The design of successive generations of CARs. Developments in chimeric antigen receptor (CAR) structure have led to several design formats that are termed generations, which primarily differ in their cytoplasmic signalling domains. First-generation CARs contained a single cytoplasmic signalling domain that was derived from either CD3ζ or FcεRIγ. Co-stimulatory signals were lacking in these first-generation CARs, and consequently T cell responses against tumour cells were suboptimal. Therefore, second-generation CARs were developed that contained a co-stimulatory domain, represented in the figure by CD28, but could be derived from CD27, CD134, CD137, CD244, inducible T cell co-stimulator (ICOS) or leukocyte C terminal SRC kinase (LCK). Third-generation receptors have an additional signalling domain, represented in the figure by CD137. Although not fully characterized, the inclusion of additional cytoplasmic domains could trigger several molecular signalling pathways as shown, leading to the amplification of the response against tumour antigen. These pathways could be initiated by the association of ZAP70, TNF receptor-associated factor 1 (TRAF1), PI3K and growth factor receptor-bound protein 2 (GRB2) with elements in the cytoplasmic domain of CARs, leading to the triggering of signalling intermediates and gene transcription. With successive generations of CARs, the complex signalling events that normally occur within an immune synapse between T cells and antigen are more closely replicated, enabling a stronger response to cancer cells. ASK1, apoptosis signal-regulating kinase 1; ATF2, activating transcription factor 2; CAN, calcineurin; DAG, diacylglycerol; LAT, linker for activation of T cells; MKK, MAP kinase kinase; NFAT, nuclear factor of activated T cells; NF κB, nuclear factor κB; PIP3, phosphatidylinositol- (3,4,5)-trisphosphate; PKCα, protein kinase Cα; PLCγ, phospholipase Cγ; SLP76, SH2 domain-containing leukocyte protein of 76 kDa. REVIEWS NATURE REVIEWS | CANCER VOLUME 13 | AUGUST 2013 | 531 © 2013 Macmillan http://www.nature.com/nrc/journal/v13/n8/full/nrc3565.html

Early results are very impressive; significant and durable clinical responses in end stage cancer patients have been seen.  The therapy is so active and potent that cytokine storm, the release of cytotoxic cytokines from immune cells when encountering antigen, has caused significant morbidity and even several deaths.

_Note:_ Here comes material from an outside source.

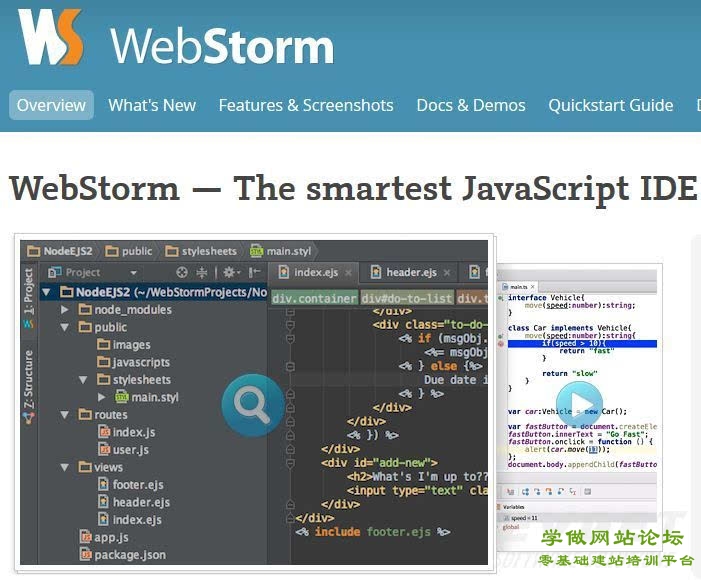
Task: Expand the node_modules folder
Action: [x=65, y=310]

The main problem with the approach is that it requires phlebotomy, leukapharesis, and remote ex vivo processing of cells, and re-infusion – see diagram (www.uphs.upenn.edu).  However, not only is this feasible, Dendreon, with its pioneering work with Provenge, has shown the world that a marketed product based on ex vivo cellular processing can be advanced.  (Provenge involves removing dendritic cells from patients and exposing them to a fusion protein of PAP – prostatic acid phosphatase – and GMCF – granulocyt stimulating factor).

Cellectis’ approach simplifies the process, however. in that it employees allogeneic T cells so that multiple patients can be treated with cells processed from a single patient.  The deal with Pfizer includes over 2 dozen cancer targets.

This is a very exciting space made more exciting by Pfizer’s entrance.